BREAKING DOWN Unaffiliated Investments
Insurance companies use the proceeds from their underwriting activities for a number of different activities. They set aside funds as loss reserves to cover liabilities that they may incur from policyholders making a claim. They pay commissions to brokers who bring in new business, and pay operational expenses such as salaries, benefits, and overhead. They also use funds to invest in securities of various liquidities to try to increase the return on the premiums they receive.
Search for Yield
Insurers need to have funds available quickly in order to cover liabilities. In order to do this, they often make short-duration investments in highly liquid assets, and longer-term assets that may offer a higher return. Depending on the type of insurance policies underwritten an insurer’s liability to a policy may last a few months to a few years. Short-term assets are considered part of the insurer’s current liquidity, which is used to cover policies that have a duration of less than a year.
Unaffiliated investments are not included in the calculation of an insurer’s combined ratio. This is because the combined ratio looks at cash outflows – expense ratio, loss and loss-adjustment ratio, and dividend ratio – to see how much money it costs to maintain the book of business.

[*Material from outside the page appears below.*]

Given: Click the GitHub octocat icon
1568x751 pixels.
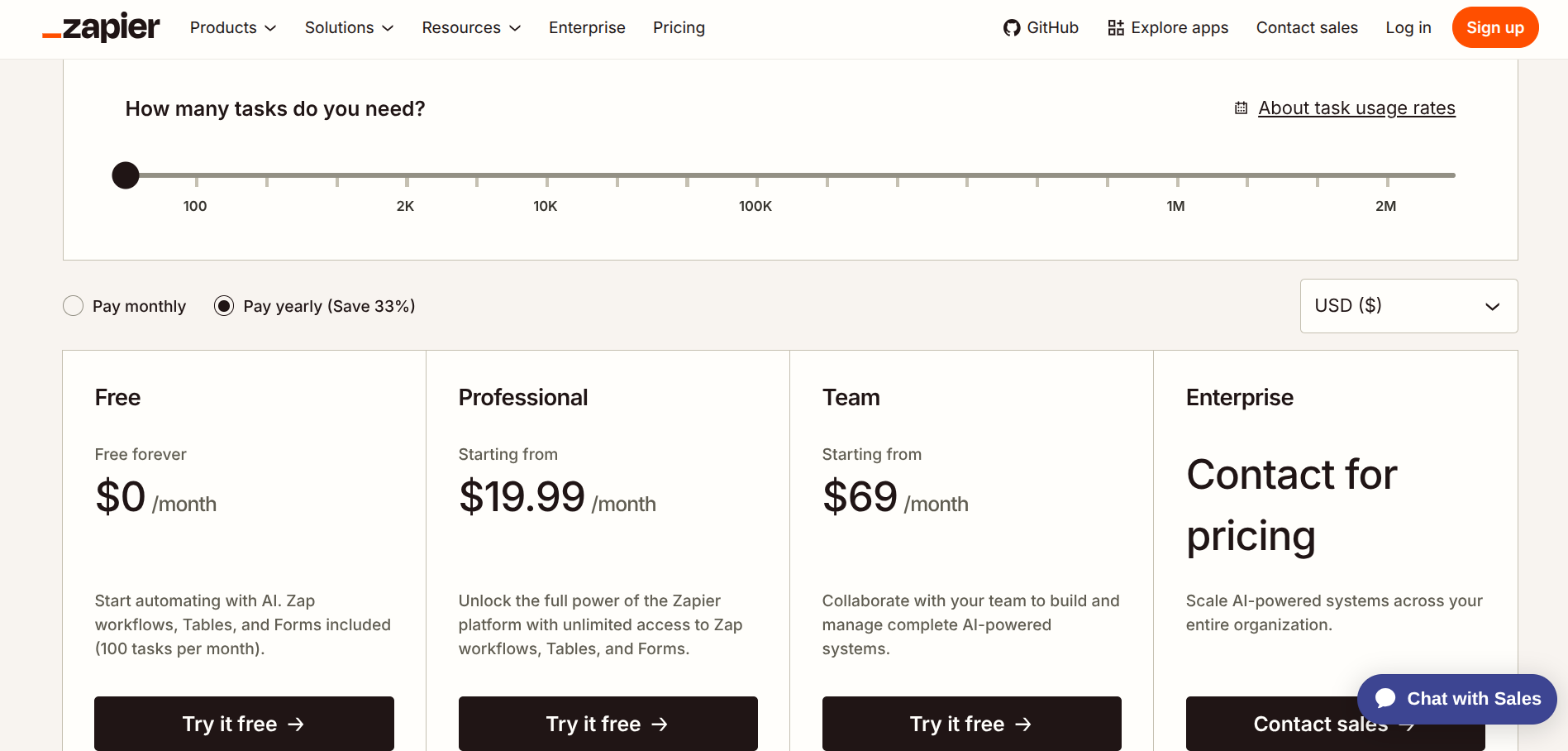Looking at the screenshot, I should coord(1012,28).
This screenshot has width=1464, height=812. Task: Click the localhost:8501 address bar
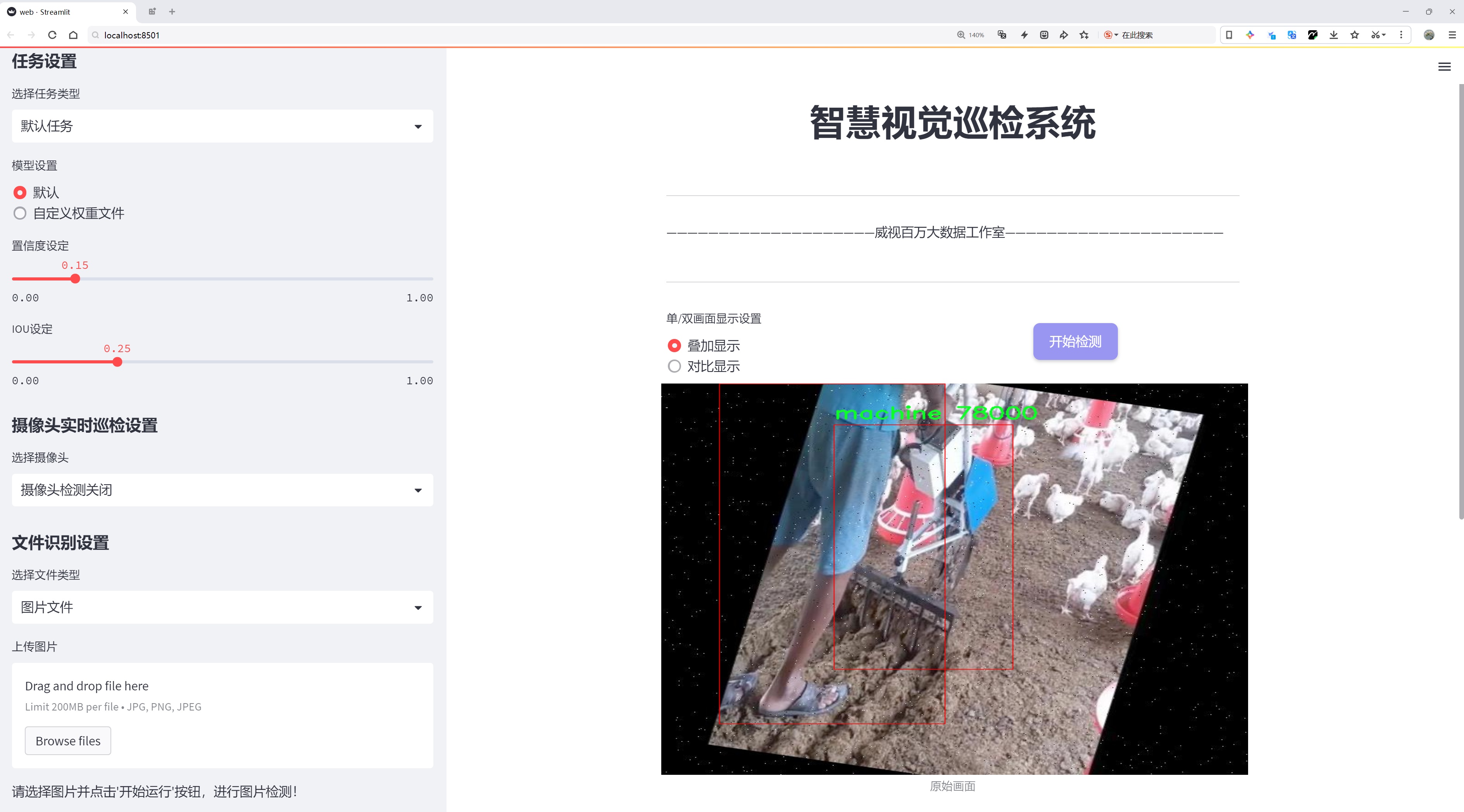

Unaffiliated investments are included in the overall liquidity ratio, though this ratio does not take into account affiliated investments.
Regulators look at liquidity ratios in order to determine how quickly an insurer will be able to pay for its policyholder liabilities, and to see if the investment strategies and holdings of the insurer are likely to pose a threat to the insurer’s solvency. Insurers are required to report their financials to state insurance regulators periodically.
These investments have gotten a lot of attention from insurers since the financial crisis because ultra-low interest rates have made it difficult to get a decent return. This has meant a shift to alternative investments including private equity and hedge funds.
"As of year-end 2015, U.S. insurers reported exposure to common stock with a book/adjusted carrying value (BACV) of $673.9 billion, of which $373.1 billion (55%) was affiliated and $269.2 billion (40%) was unaffiliated. An additional $31.5 billion in mutual funds were also reported as common stock, representing the remaining 5% of total common stock exposure," the NAIC reported.